REQUEST => Pick up the news story about an Israeli man suing Facebook and keep writing it from the point where it stops.

PROVIDED PASSAGE =>
Israeli man sues Facebook for blocking him


An Israeli is seeking a court order that would bar Facebook from denying him access to its site or removing content posted on his Facebook page without giving him a chance to appeal the decision. The issue arose after Omri Weil was denied access to the online social network following complaints about a Facebook page he created which publicized negative information about Education Minister Shay Piron.
In a lawsuit filed in the Jerusalem District Court last week, Weil claimed that Facebook’s blocking of his access to the network and its power to delete content from his anti-Piron page were destructive to Israeli democracy. Weil said he has been suspended by Facebook for a week due to allegedly offensive content posted on the Piron page. He is seeking access to the complaints that led to his suspension from the social network and will also seek monetary damages against the company. He has also filed suits against Facebook in the United States and Ireland.

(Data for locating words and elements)
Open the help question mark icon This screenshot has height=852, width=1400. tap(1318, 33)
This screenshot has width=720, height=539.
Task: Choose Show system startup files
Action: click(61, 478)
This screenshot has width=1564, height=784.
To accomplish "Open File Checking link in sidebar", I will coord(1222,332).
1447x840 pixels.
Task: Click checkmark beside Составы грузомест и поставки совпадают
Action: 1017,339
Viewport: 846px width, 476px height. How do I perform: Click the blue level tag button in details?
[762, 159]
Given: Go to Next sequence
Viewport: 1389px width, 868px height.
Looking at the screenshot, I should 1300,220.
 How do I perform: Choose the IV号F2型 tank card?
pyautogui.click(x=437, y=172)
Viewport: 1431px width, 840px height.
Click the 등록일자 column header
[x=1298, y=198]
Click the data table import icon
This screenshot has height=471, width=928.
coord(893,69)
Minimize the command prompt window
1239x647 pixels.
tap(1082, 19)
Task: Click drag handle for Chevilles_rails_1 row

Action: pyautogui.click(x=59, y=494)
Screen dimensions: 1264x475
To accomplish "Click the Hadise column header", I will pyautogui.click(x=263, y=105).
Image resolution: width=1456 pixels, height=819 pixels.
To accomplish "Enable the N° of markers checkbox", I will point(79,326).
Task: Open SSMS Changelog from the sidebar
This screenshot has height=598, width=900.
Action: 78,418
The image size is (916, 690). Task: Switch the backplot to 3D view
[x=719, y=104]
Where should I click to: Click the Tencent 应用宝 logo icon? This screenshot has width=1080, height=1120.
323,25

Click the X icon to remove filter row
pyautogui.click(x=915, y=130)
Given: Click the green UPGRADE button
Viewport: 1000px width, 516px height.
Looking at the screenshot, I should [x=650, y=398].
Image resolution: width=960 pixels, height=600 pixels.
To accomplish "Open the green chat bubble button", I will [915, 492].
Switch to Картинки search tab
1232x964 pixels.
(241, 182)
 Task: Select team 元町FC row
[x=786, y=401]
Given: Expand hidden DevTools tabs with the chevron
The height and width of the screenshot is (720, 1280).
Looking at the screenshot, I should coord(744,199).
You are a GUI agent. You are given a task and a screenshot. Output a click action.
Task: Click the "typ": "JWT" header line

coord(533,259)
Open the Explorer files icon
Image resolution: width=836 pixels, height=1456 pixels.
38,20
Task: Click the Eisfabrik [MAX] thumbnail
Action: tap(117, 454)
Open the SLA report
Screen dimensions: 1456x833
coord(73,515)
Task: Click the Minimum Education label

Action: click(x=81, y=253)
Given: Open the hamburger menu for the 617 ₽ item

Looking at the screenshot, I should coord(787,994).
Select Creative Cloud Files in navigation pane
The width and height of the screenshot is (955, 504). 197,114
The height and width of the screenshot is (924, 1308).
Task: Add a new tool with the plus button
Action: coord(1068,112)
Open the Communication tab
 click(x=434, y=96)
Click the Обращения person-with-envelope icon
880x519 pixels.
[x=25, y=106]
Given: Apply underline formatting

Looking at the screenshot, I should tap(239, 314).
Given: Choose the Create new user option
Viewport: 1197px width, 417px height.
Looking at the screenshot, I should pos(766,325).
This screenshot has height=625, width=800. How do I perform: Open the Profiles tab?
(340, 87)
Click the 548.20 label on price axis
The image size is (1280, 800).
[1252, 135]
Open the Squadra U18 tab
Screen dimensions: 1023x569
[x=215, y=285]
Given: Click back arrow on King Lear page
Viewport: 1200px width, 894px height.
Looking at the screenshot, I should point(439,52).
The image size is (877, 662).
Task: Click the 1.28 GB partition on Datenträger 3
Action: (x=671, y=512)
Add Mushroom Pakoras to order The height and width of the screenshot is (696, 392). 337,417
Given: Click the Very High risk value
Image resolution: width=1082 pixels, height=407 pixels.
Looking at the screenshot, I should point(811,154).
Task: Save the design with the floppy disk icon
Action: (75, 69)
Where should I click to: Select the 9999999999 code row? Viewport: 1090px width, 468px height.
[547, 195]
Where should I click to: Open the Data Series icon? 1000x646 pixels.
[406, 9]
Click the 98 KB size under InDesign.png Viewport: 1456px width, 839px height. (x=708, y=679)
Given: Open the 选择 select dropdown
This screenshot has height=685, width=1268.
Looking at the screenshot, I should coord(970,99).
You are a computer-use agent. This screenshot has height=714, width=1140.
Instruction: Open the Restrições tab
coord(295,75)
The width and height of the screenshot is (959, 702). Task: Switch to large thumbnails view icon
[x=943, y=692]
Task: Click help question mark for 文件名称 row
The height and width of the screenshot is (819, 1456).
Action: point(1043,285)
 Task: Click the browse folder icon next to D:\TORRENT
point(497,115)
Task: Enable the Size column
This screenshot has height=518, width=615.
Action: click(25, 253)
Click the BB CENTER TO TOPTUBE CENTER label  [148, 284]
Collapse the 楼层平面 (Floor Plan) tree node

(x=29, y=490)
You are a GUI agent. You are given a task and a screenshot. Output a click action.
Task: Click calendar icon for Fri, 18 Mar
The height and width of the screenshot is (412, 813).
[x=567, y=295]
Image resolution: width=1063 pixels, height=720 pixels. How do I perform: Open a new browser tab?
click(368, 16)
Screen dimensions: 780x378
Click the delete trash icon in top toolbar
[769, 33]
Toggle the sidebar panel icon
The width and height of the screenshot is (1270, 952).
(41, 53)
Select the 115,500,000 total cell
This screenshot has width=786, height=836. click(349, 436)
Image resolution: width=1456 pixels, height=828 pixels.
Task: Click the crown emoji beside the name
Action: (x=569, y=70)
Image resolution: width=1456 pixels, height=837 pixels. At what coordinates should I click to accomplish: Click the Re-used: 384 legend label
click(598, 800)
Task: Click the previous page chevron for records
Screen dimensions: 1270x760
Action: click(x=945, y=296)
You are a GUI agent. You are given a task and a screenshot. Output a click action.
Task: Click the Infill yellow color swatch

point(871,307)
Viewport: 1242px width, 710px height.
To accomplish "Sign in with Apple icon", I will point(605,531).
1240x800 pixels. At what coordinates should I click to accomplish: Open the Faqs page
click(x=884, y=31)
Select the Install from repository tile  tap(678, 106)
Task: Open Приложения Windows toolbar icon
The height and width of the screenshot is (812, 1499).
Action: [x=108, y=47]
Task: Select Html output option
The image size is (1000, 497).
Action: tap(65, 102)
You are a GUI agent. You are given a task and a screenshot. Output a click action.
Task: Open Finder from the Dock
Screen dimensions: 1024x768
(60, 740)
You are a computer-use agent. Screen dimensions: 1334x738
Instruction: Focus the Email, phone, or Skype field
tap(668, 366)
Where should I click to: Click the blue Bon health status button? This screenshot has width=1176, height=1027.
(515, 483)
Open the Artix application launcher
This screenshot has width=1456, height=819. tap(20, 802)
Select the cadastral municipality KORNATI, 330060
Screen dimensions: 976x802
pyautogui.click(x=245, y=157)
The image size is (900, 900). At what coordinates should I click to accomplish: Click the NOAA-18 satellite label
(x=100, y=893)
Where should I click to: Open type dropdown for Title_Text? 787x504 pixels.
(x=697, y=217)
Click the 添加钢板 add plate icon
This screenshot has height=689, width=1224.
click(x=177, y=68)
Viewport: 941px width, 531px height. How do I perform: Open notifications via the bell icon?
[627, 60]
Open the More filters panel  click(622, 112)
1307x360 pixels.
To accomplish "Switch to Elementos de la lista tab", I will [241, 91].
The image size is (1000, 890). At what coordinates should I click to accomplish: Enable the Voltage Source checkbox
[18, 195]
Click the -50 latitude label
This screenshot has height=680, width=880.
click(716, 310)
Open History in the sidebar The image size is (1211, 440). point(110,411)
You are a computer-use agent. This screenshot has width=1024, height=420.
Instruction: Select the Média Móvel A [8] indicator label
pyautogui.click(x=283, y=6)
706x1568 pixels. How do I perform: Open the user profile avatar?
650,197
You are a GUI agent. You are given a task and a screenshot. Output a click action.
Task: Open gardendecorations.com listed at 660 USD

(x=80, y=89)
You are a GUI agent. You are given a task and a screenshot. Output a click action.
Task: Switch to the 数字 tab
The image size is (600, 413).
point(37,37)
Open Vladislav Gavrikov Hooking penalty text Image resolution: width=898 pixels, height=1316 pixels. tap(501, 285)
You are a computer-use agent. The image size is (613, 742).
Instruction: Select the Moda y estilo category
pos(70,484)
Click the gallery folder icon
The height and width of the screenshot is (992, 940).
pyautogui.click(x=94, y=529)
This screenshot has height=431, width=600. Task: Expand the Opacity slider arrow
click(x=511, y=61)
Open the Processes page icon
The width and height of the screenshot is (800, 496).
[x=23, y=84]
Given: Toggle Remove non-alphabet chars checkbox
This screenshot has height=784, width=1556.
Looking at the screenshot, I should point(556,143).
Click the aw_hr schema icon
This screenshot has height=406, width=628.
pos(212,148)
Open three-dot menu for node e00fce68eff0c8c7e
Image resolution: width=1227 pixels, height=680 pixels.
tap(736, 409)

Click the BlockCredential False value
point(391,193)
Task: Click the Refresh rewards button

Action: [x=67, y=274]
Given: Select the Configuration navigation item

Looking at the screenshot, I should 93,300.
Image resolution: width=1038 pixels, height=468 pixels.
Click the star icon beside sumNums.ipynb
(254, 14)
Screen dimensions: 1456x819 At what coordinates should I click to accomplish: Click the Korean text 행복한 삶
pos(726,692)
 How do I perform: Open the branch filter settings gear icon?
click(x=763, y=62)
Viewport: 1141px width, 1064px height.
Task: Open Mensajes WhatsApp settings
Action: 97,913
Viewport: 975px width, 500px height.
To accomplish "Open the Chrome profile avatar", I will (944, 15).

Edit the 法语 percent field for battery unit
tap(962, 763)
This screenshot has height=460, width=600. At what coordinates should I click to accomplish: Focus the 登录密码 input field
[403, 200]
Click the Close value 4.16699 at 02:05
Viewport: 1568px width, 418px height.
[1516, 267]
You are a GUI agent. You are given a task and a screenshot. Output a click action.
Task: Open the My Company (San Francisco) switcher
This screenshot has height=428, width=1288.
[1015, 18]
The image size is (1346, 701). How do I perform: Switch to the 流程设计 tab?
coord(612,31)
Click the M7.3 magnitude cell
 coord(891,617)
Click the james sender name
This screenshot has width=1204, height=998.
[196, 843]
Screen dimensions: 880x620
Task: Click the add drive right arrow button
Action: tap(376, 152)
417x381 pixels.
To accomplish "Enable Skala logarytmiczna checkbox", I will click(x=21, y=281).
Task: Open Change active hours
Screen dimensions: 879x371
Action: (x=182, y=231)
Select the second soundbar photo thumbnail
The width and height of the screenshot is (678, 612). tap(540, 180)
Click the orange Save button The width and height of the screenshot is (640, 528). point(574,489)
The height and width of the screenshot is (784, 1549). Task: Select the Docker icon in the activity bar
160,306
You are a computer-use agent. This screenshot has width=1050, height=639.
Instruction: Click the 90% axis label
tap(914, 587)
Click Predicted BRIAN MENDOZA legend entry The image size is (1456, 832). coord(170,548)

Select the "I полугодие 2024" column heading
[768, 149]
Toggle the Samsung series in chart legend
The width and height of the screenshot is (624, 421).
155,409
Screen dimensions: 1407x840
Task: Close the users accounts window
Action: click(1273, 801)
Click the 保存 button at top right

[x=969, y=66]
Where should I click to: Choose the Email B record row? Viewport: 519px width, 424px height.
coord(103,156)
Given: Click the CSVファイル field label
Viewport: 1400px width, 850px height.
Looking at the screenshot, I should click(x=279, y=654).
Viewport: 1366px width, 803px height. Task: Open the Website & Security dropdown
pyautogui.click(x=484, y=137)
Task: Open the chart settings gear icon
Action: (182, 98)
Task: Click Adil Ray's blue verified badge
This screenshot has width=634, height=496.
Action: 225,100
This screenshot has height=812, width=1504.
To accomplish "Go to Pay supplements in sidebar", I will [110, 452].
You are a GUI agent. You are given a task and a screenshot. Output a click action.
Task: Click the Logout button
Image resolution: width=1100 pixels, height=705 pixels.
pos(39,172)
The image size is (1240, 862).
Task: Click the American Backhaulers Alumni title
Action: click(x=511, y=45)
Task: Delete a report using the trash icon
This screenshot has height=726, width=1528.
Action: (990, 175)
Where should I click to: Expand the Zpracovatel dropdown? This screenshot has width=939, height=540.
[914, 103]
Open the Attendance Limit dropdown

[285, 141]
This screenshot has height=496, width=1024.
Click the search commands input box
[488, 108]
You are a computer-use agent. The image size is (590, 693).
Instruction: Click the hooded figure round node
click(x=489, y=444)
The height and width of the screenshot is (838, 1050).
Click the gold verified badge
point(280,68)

RESULT OF THE EXERCISE =>
Weil’s Facebook page has the stated purpose of collecting complaints from members of the public who say they have been harmed by Piron. Weil was identified as the person behind the page for the first time in the lawsuit. Facebook does not require creators of Facebook pages to disclose their identities publicly.

Weil’s lawsuit was filed by Yael Tothany, a lawyer who herself posted information on Facebook claiming that when Piron was the principal of the Yeshurun ulpana, a religious girls’ high school that Tothany attended, the girls were segregated on the basis of their ethnic background — presumably a reference to alleged segregation between Ashkenazi and Sephardi students.
Piron has said that he tried contacting Tothany, although she disputed this in a posting on Weil’s website. A supporter of the education minister added her own post, saying that Piron had confirmed to her that he had tried to contact Weil’s attorney. Weil posted a screenshot of the post on his anti-Piron Facebook page, to which he added his own response.

In his lawsuit, Weil characterizes Piron’s response as: “The response is evidence of the direct connection between the responder and Shay Piron, which in [Weil’s] opinion reinforces his claim that there are allegedly responders ‘on [Piron’s] behalf’ who are scuttling [Weil’s] efforts to get the allegedly real victims to speak about Piron’s actions [and] disclose what they are feeling.”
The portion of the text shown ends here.